Tim Cook Points to Record Demand for iPad Mini, Apple Keeps Tablet Lead in Q3 2012
News reports have indicated that people lining up for the refreshed regular iPad and the iPad Mini were not as spectacular as the iPhone 5 queues, but Apple reported on Monday that it already sold three million units of all versions of the slate in the first 72 hours of its availability.
Contradicting the not-so-exciting indicators from media reports, Apple Chief Executive Tim Cook said in a statement that demand for the new product has been overwhelming, especially in the case of the iPad Mini - the not-so-cheaper 7.9-inch screen version of the classic iPad.
"We set a new launch weekend record and practically sold out of iPad Minis," Reuters reported Mr Cook as saying in the same statement.
He indicated too that the Mini inventory has been depleted after only three days of its commercial launch and replenishment will not arrive until the later weeks of November.
"The iPad Minis were practically sold out . . . (but) we're working hard to build more quickly to meet the incredible demand," the Apple CEO assured.
Apple's report was simultaneously issued with research firm IDC's latest tablet sales figure for Q2 2012, which showed that the tech giant has again sustained its incredible run in the market it virtually created.
Around 14 million of iPads were scooped up by global buyers from July through September this year, the IDC report said, placing the U.S. firm anew on top of the gradually crowding field, which in the immediate quarters ahead will be joined by new tablet brands on the Windows ecosystem.
Yet right now, Apple remains in command of the game but IDC noted too that iPad's hold of the market appears shrinking as the device ended the September quarter with a dominant market pie of 50.4 per cent.
In the previous quarters, Apple sold between six and eight tablets for every 10 grabbed by consumers worldwide, IDC.
Apple's dwindling market share, the research firm clarified, was not because its sales are dropping. More tablets were shipped out in the third quarter, some 28 million units according to IDC, indicating that rivals have ramped up their efforts to challenge the tech giant's hold on the number one position.
Samsung, for one, gained significantly this year following its earlier struggle to convince consumers that its Galaxy Tab lines were equal if not more superior to the bestselling iPad.
Thanks largely to the bigger-screen Galaxy Note 10.1, Samsung finally clocked a double-digit market share as of September, shipping out 5.1 million Galaxy slates in the period to corner 18.4 per cent of the market.
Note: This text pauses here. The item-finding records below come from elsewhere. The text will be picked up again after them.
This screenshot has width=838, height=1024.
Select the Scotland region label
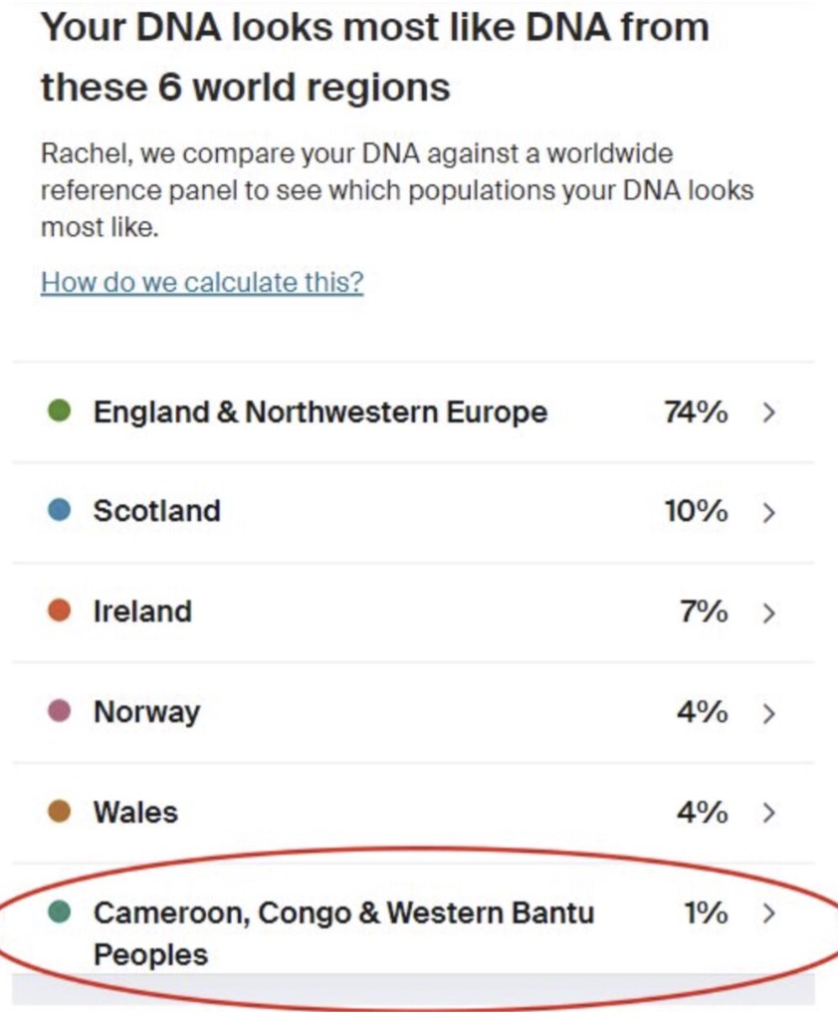(157, 511)
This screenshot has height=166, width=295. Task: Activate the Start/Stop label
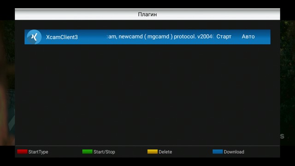104,152
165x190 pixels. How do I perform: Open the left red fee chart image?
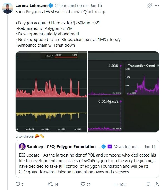[x=51, y=92]
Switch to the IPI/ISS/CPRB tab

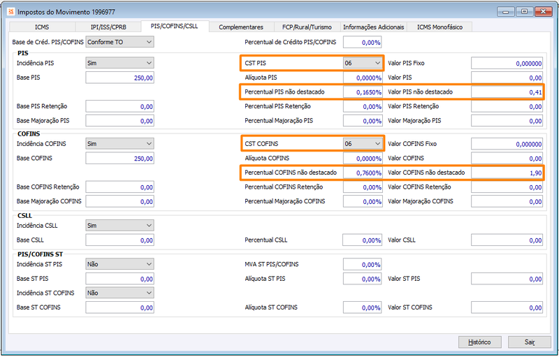click(108, 27)
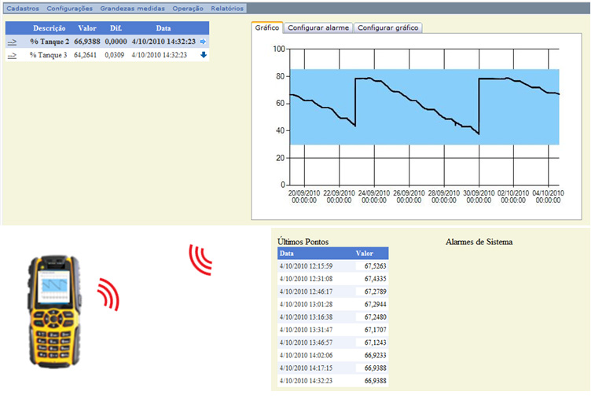Click the select arrow for Tanque 2 row
595x399 pixels.
click(12, 42)
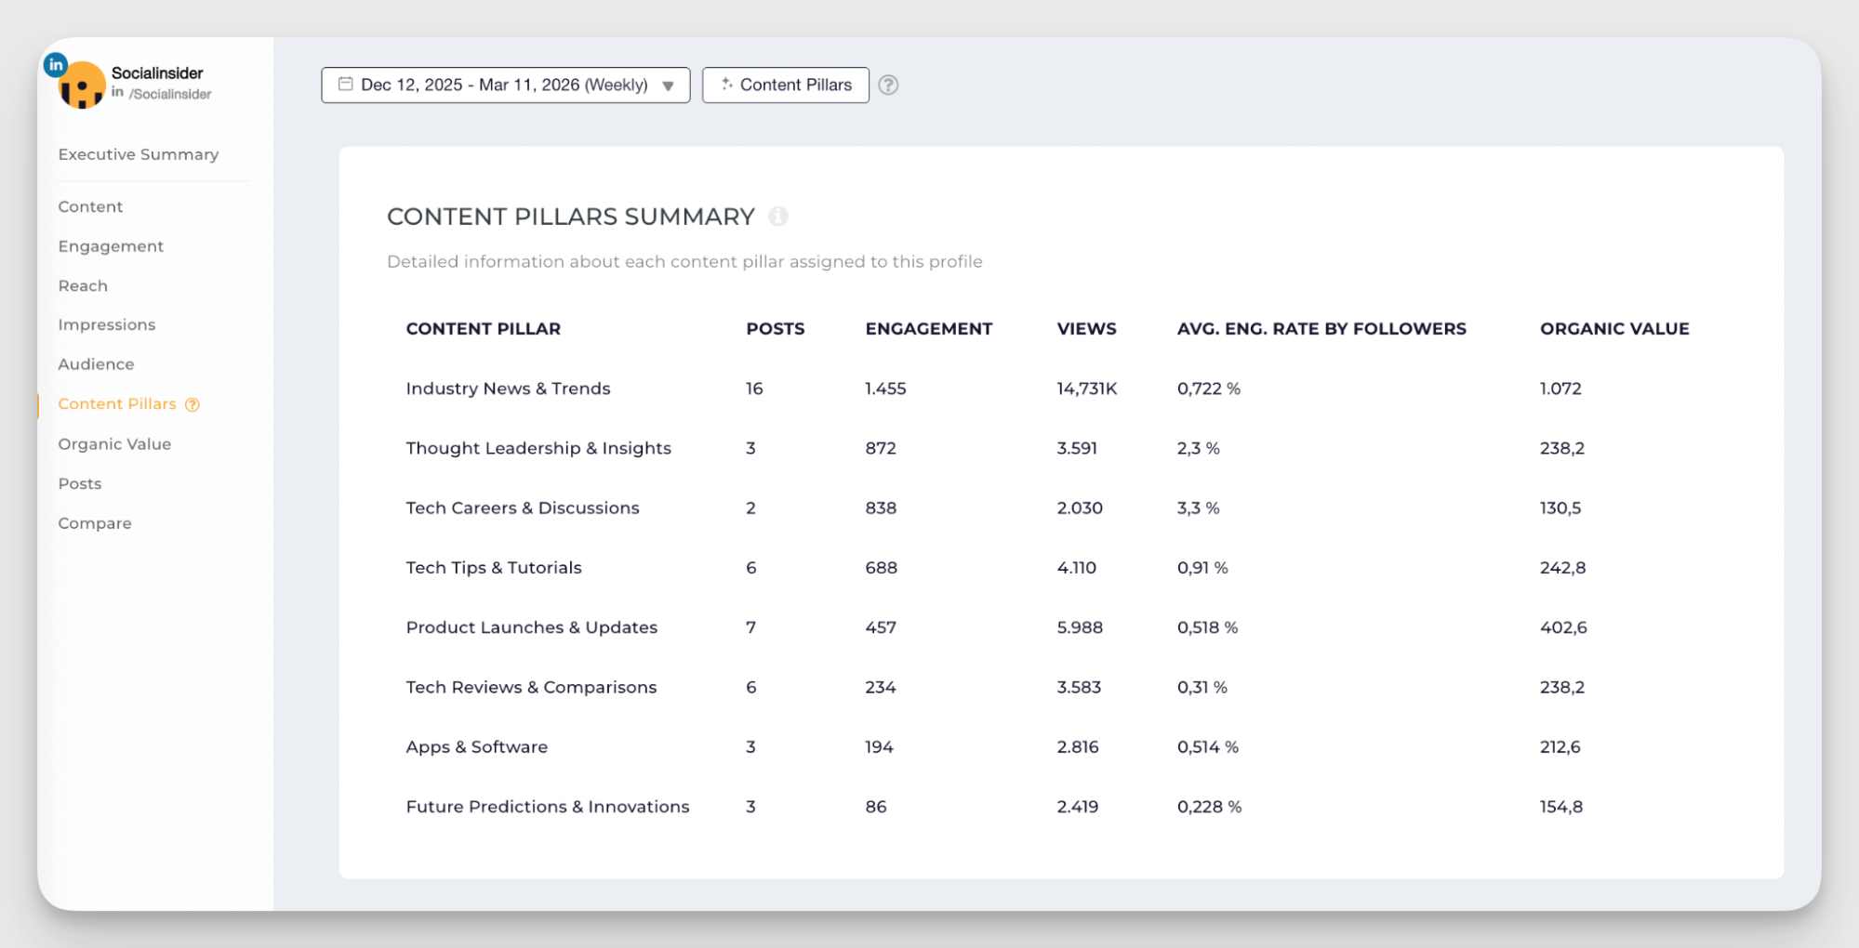The height and width of the screenshot is (948, 1859).
Task: Navigate to the Organic Value page
Action: click(114, 443)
Amazon, AsusTek and Lenovo followed with respective shares of 9 per cent, 8.6 per cent and 1.4 per cent, IDC said. The list was wrapped up by other players which settled on distributing among themselves the more than 12 per cent left out by the big sellers.
Amazon and Asus of course entered the fray via the huge success of the Kindle Fire HD and the Nexus 7, which tech watchers compelled Apple to issue the iPad Mini.
The new IDC report signalled that the tablet competition is getting stiffer by the quarter as the holiday season promises a more exciting war pitting the three ecosystems from Apple, Google and Microsoft.
Apple's new iPad and the iPad Mini is shaping into another record revenue generator, as Mr Cook claimed, and the Android counterattack will soon mount a solid challenge in the form of the Nexus 10, made by Samsung, and the 8.9-inch version of Amazon's Kindle Fire.
Also, Microsoft's Surface RT and Surface Pro plus Windows-powered tablets will soon push the battle to heightened intensity, with IDC indicating that "competitors are turning up the pressure on market leader Apple."
But analysts believe that the iPad brand will not be dethroned any time soon, though it may be relegated to a lesser status as the iPad Mini gradually establishes itself as Apple's foremost tablet product.
Early reviewers reaped praises on the Mini, but they're actually forward-looking, greatly anticipating the improvements that Apple can packed on small but sexy case of the little iPad sibling.
"We believe the iPad Mini has the opportunity to surpass the sales of the regular-sized iPads over the next several years," Topeka Capital analyst Brian White told Reuters on Monday.